As absurd as Chavez’ accusations sound, they do not fall on deaf ears of the masses whose trust in the United States erodes steadily year.

Yet, political differences did not hinder economic relations, even during the Bush years: In 2006, the U.S. remained Venezuela’s most important trading partner, both as the biggest buyer of Venezuelan oil and the biggest exporter of goods to the country. That year, trade rose 36 percent, the largest increase among the United States’ 20 biggest commercial partners, according to Miami-based trade consultancy WorldCity. U.S. trade with Venezuela totaled $62 billion in 2011, making it the U.S.’ 14th largest partner, according to numbers form the U.S. Trade Representative office. Most of the trade is related to oil.

After President Barack Obama’s election in 2008, Chávez showed a slight change of mind, expressing hope that he would meet with Obama as soon as possible. But when the new American president condemned Venezuela for its ties to Cuba and Iran, Chávez went back to his inflammatory rhetoric, calling him “a clown and an embarrassment.”
The U.S. and Venezuela have not had ambassadors in each other’s countries since 2010, though both kept diplomatic representation.

U.S. involvement with right-wing politics in Venezuelan has been discussed often, but never confirmed. WikiLeaks offers a wealth of documents about this involvement; those include emails from U.S.-based intelligence companies detailing a web of informers and private meetings with prominent anti-Chávez politicians, and CIA documents dating back to the 2002 coup.
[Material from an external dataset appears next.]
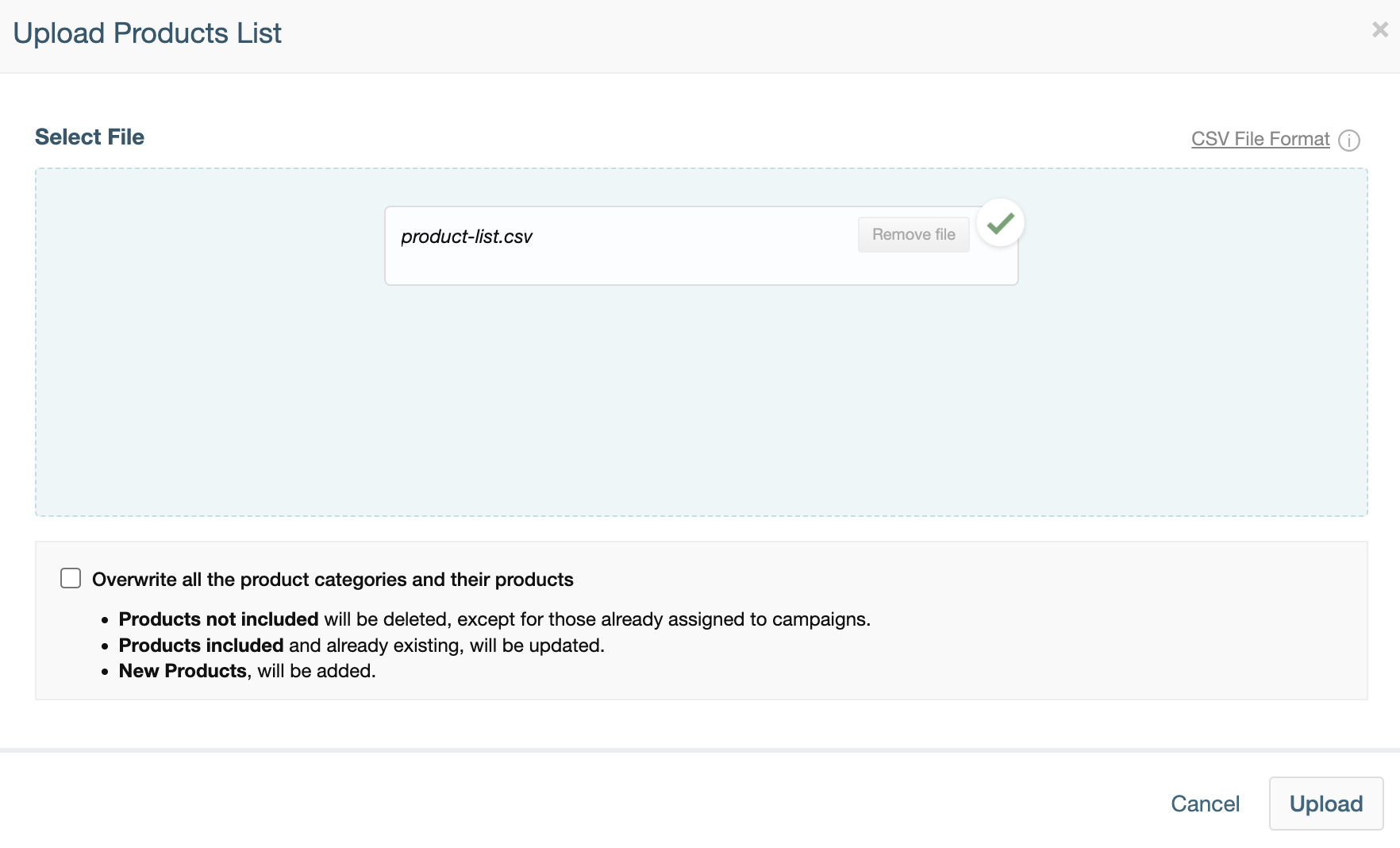Open the CSV File Format reference
The height and width of the screenshot is (848, 1400).
pyautogui.click(x=1259, y=139)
Part of the reasoning of some who believe America is behind the recent, ongoing riots is based on the fact that several prominent right-wing figures in Venezuela have ties with the U.S. Henrique Capriles studied at Columbia University, while Leopoldo López attended Harvard. López has also been linked to Huffington Post columnist and human rights advocate Thor Halvorssen Mendoza, identified by left-leaning political website Firedoglake as López’s cousin.

The U.S. has adamantly denied any involvement with the riots. “The allegation that the United States is helping to organize protesters in Venezuela is baseless and false,” said U.S. State Department spokeswoman Jen Psaki. “We support human rights and fundamental freedoms in Venezuela as we do in countries around the world.”
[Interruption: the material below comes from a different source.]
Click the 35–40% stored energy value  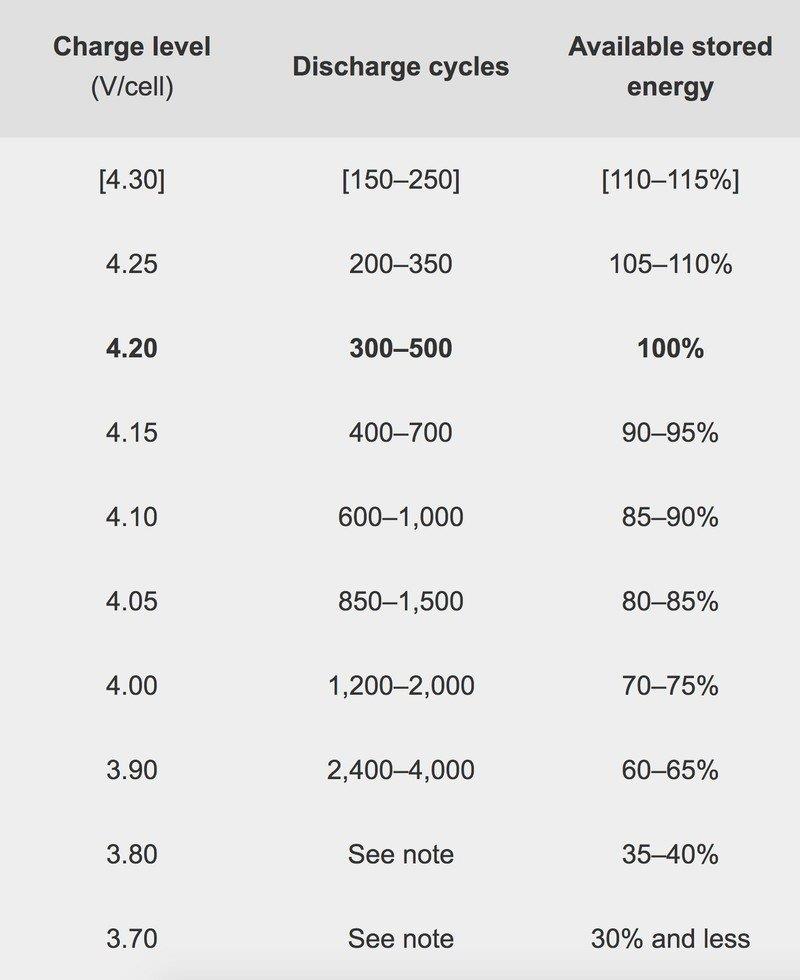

Carl Meacham, director of the Americas Program at the Center for Strategic and International Studies, said Maduro is just using the U.S. as a scapegoat — a sign of desperation.
“He’s accused the United States of being the puppet master and controlling what the opposition is doing,” he told NPR. “He’s desperate to redirect attention away from the troubles that he’s having in Venezuela: with the opposition, with constant protests and with some questions that are starting to come up within his own coalition about his ability to really perform as a strong leader”.
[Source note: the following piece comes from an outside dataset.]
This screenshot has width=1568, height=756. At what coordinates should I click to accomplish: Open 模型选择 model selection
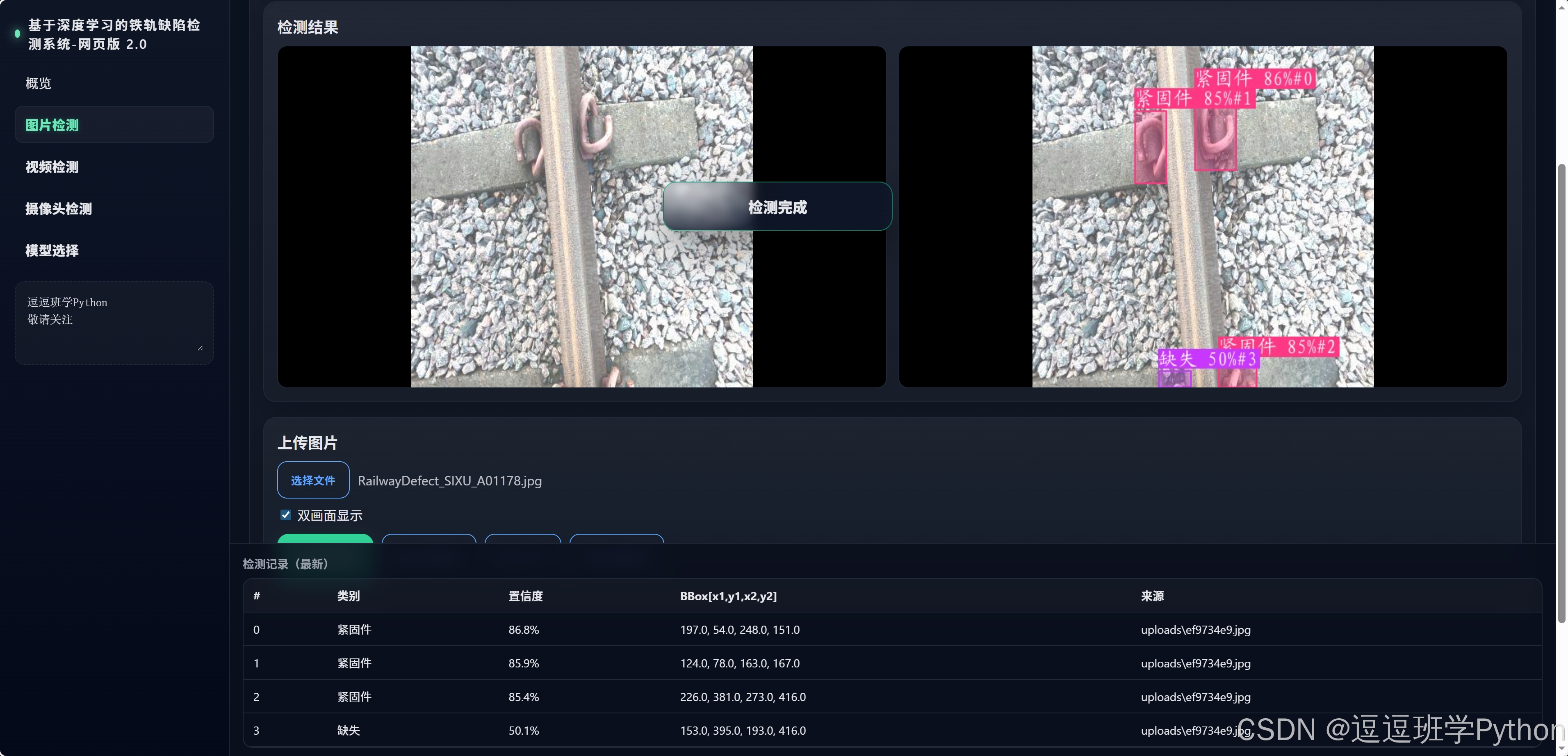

In reality, though, the country that has the biggest influence in Venezuela today may not be the United States. China and Cuba have the most clout with the government in Caracas, and both support Maduro. The regional heavyweights closest to the action, Brazil and Colombia, do not look very keen on getting involved. That leaves Washington in a difficult situation with Venezuela, where suspicion about its motives always runs high. Harold Trinkunas, director of the Latin America initiative at the Brookings Institution, summed it up by saying that “almost anything the U.S. says and does will be used against it.” Relations between the two countries, he added, are just too toxic.